= Your instructions =
From the line containing "You are a GUI" to the line containing "WordPress (101, 2565)" in the entries below, reproduce every line exactly, ends included. Nothing else belongs in the copy, and no pictures.

= The data =
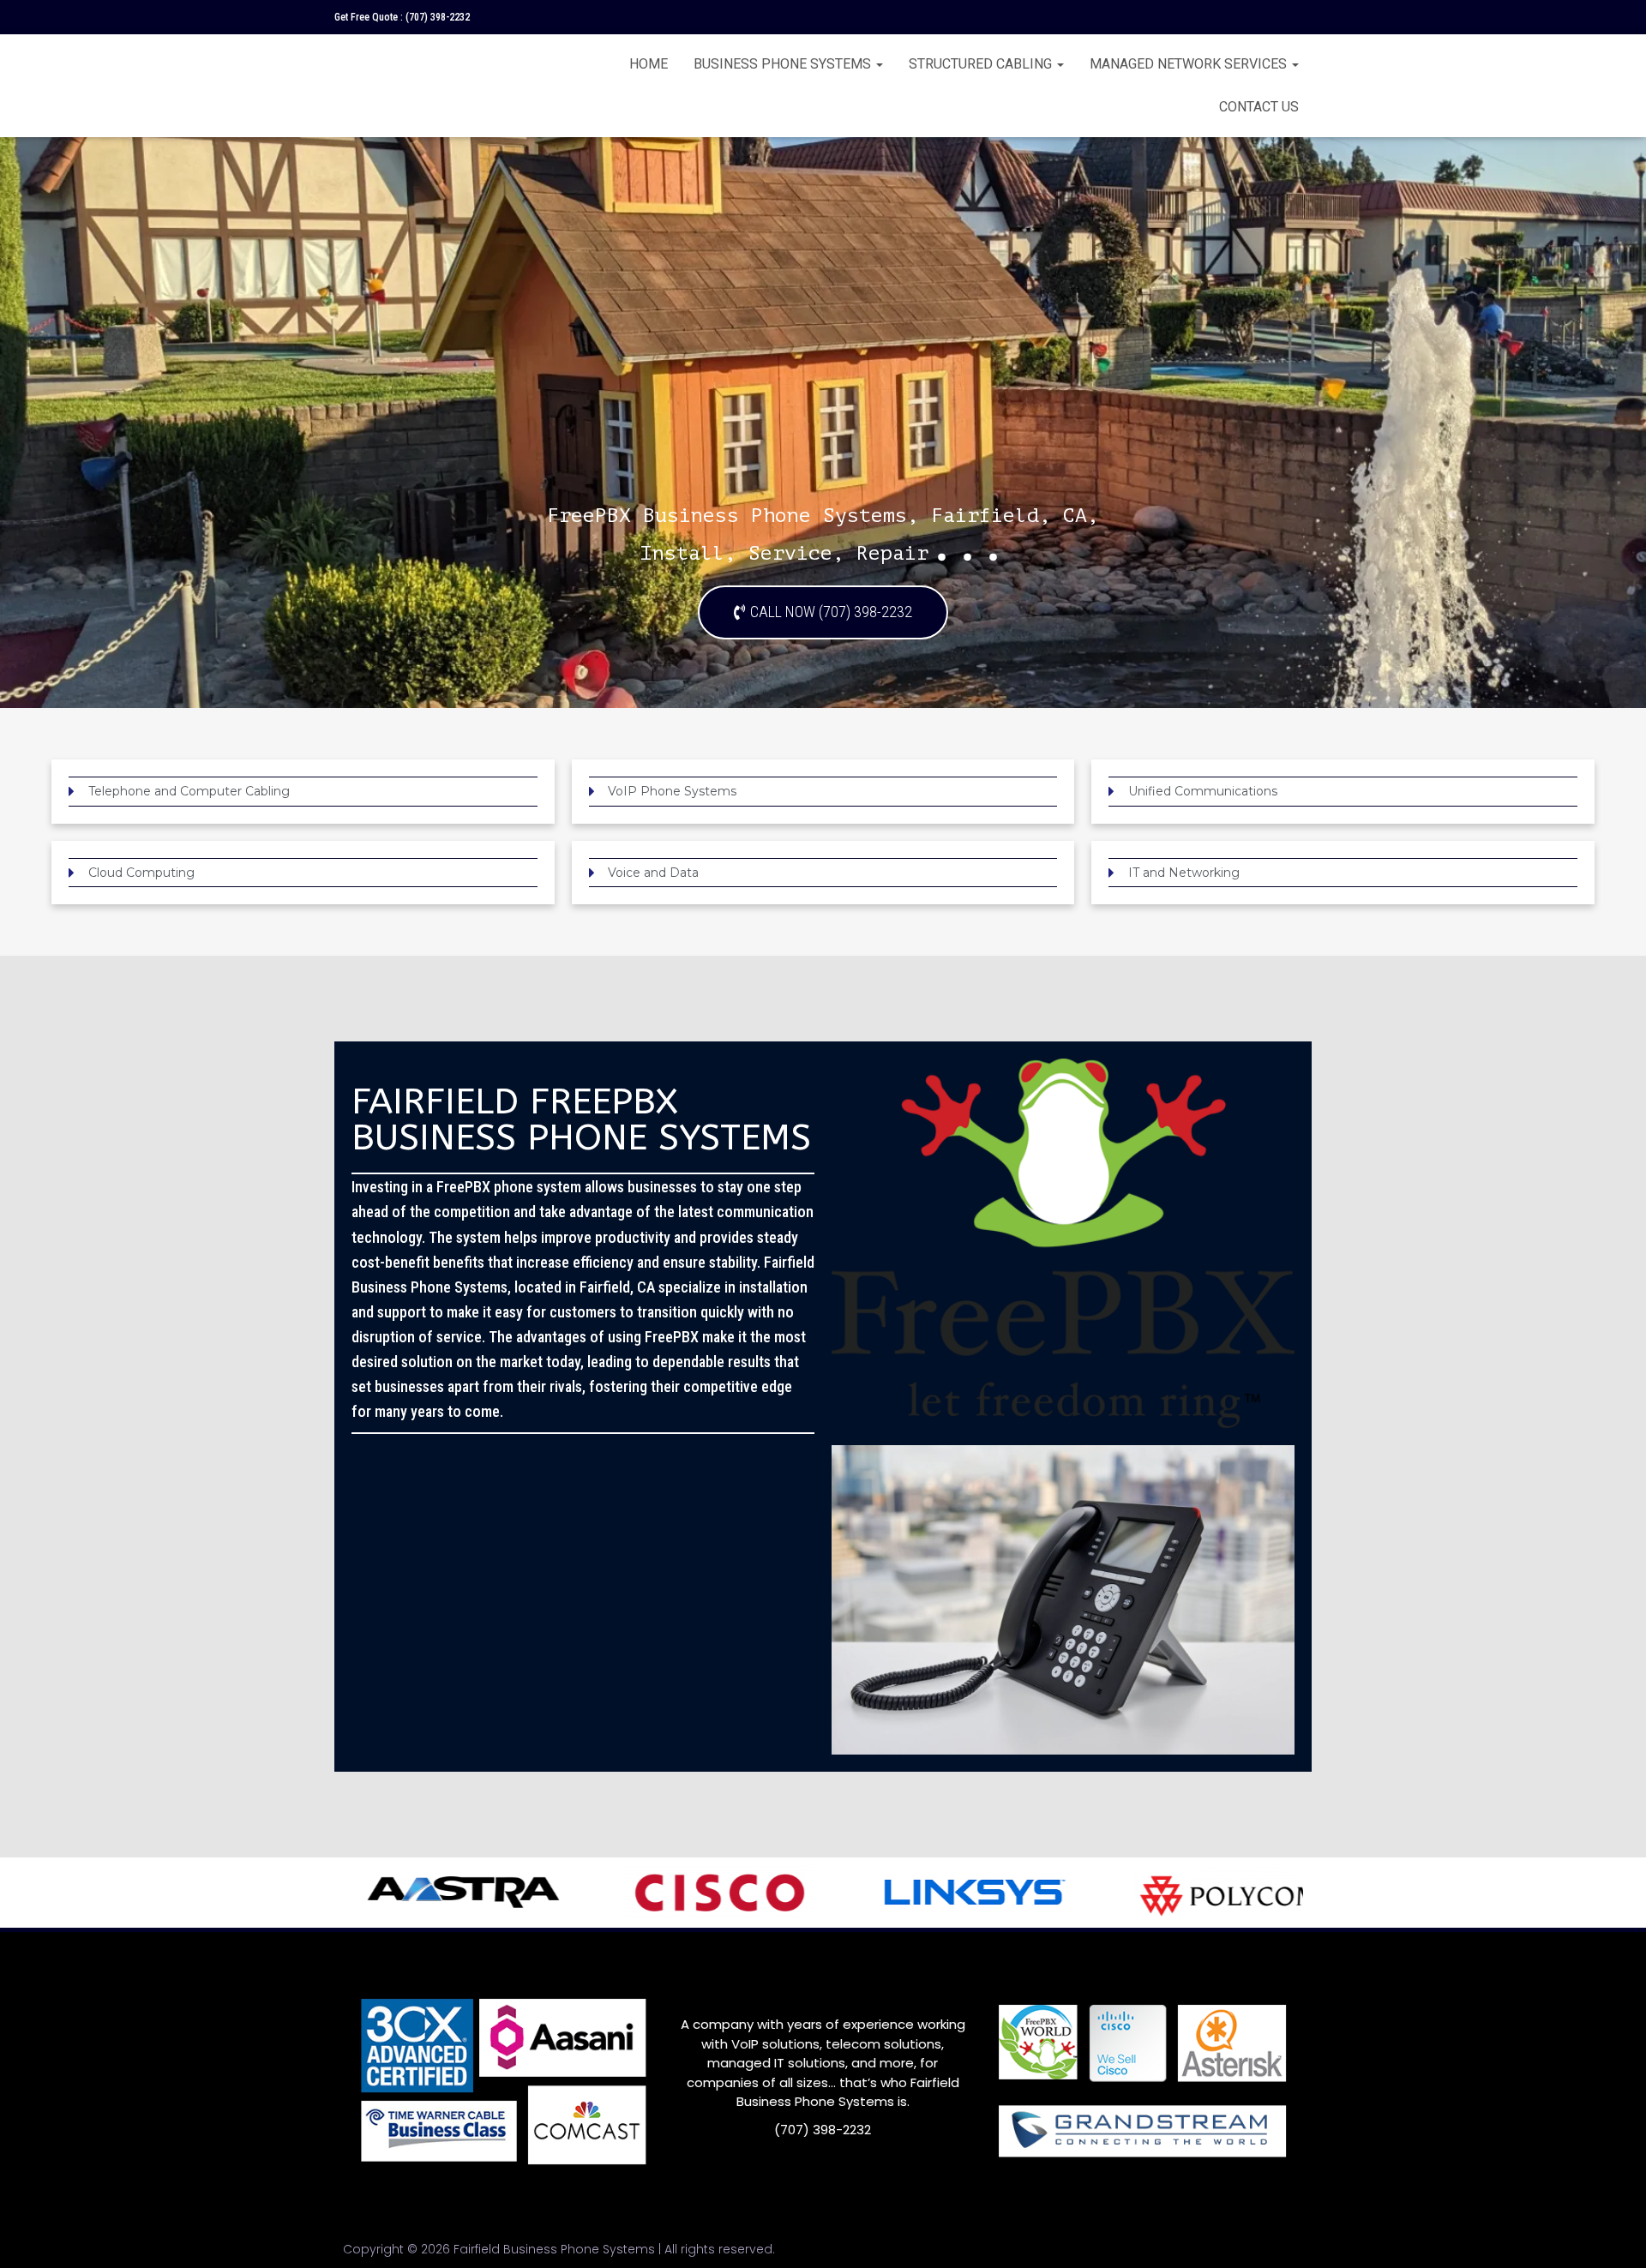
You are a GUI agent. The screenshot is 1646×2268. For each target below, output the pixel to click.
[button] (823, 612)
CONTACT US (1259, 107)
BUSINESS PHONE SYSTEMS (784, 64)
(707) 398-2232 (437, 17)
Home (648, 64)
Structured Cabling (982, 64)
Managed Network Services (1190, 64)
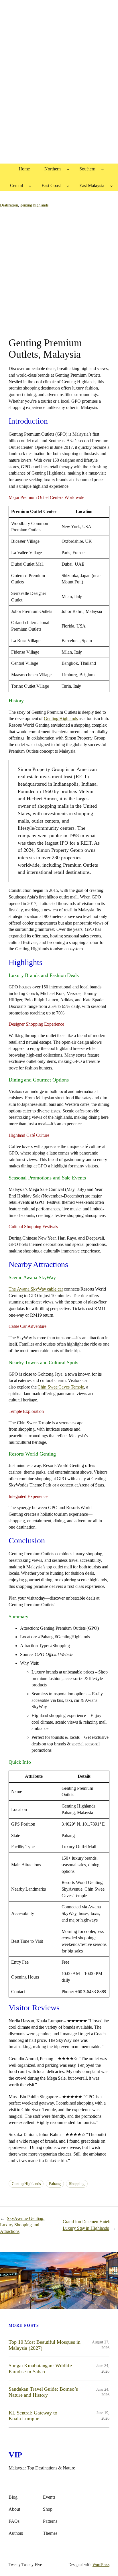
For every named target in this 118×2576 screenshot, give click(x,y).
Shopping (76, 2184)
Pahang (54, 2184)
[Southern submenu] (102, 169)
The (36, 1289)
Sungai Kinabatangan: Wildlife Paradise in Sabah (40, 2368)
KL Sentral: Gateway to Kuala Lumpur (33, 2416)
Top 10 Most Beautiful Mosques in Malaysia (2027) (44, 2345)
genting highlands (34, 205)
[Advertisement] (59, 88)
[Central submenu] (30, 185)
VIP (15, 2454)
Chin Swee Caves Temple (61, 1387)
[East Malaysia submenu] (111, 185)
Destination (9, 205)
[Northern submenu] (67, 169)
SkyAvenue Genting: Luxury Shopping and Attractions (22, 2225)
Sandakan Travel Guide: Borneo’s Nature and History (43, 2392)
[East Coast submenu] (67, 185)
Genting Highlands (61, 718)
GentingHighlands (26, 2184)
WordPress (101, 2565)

...

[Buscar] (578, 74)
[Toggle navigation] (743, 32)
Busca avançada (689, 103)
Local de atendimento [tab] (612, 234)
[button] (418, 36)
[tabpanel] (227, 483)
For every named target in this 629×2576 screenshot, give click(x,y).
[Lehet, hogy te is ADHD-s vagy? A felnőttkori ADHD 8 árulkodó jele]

= Answer box =
You are a GUI agent. The screenshot is 1646×2268. For each target below, output the pixel to click.
[button] (823, 612)
CONTACT US (1259, 107)
BUSINESS PHONE SYSTEMS (784, 64)
(707) 398-2232 (437, 17)
Home (648, 64)
Structured Cabling (982, 64)
Managed Network Services (1190, 64)
For every named target in this 118×2576 screenshot, give click(x,y).
Shopping (76, 2184)
Pahang (54, 2184)
[Southern submenu] (102, 169)
The (36, 1289)
Sungai Kinabatangan: Wildlife Paradise in Sabah (40, 2368)
KL Sentral: Gateway to Kuala Lumpur (33, 2416)
Top 10 Most Beautiful Mosques in Malaysia (2027) (44, 2345)
genting highlands (34, 205)
[Advertisement] (59, 88)
[Central submenu] (30, 185)
VIP (15, 2454)
Chin Swee Caves Temple (61, 1387)
[East Malaysia submenu] (111, 185)
Destination (9, 205)
[Northern submenu] (67, 169)
SkyAvenue Genting: Luxury Shopping and Attractions (22, 2225)
Sandakan Travel Guide: Borneo’s Nature and History (43, 2392)
[East Coast submenu] (67, 185)
Genting Highlands (61, 718)
GentingHighlands (26, 2184)
WordPress (101, 2565)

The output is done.